The need for local production is yet another lesson the virus offers us through the crisis of mask and ventilator shortages. But Tito Mboweni seems intent on even going beyond the complete squandering of the historical moment that requires and allows for greater policy autonomy, by possibly heading to the IMF and World Bank. The track records of loan programmes from these institutions are disastrous and are not necessary for South Africa, given the availability of other options such as more of the recent support from the Reserve Bank and utilising the Public Investment Corporation. And again, an opportunity is ripe for finally implementing capital controls — which are all the more critical to combat outflows and speculation on the rand in light of the recent downgrade — as well as looking at measures to tax the hoarding of private capital of at least R1.4-trillion sitting in the banks. As it stands, there is no government plan of economic transformation after this period of the pandemic, which currently sees such pitiful social relief for most South Africans. There’s certainly no government plan to tackle the climate crisis, which is to be left to a market that cannot meet even modest climate targets.

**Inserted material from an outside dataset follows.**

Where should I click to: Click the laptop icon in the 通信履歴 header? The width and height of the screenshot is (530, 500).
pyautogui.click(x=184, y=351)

So, whatever momentous opportunities and lessons Covid-19 has provided, we cannot delude ourselves into thinking that a return to the status quo ante is unlikely, let alone unthinkable. An immense political battle awaits us. An updated right wing, powered by ethno-nationalism, has taken power in almost all of the most powerful countries in the world from the United States to India and Brazil. Progressive social forces to build the power for what’s required are simply not where we need them to be, as the resurgent left in the UK and US take consecutive beatings at the ballot box. But these defeats came alongside overwhelming policy victories and the movements that powered the resurgence are wounded, but not beaten.
The ground is fertile to build a different world, of universal well-being that is powered by our core natures of co-operation and solidarity, which are more and more on display during this crisis. It can be a world where we truly end our war on nature and overcome our alienation from it. The task now of building our movements and our parties remains the same, but our politics and ideas have never been more prevalent. And, of course, now we know that nothing is impossible.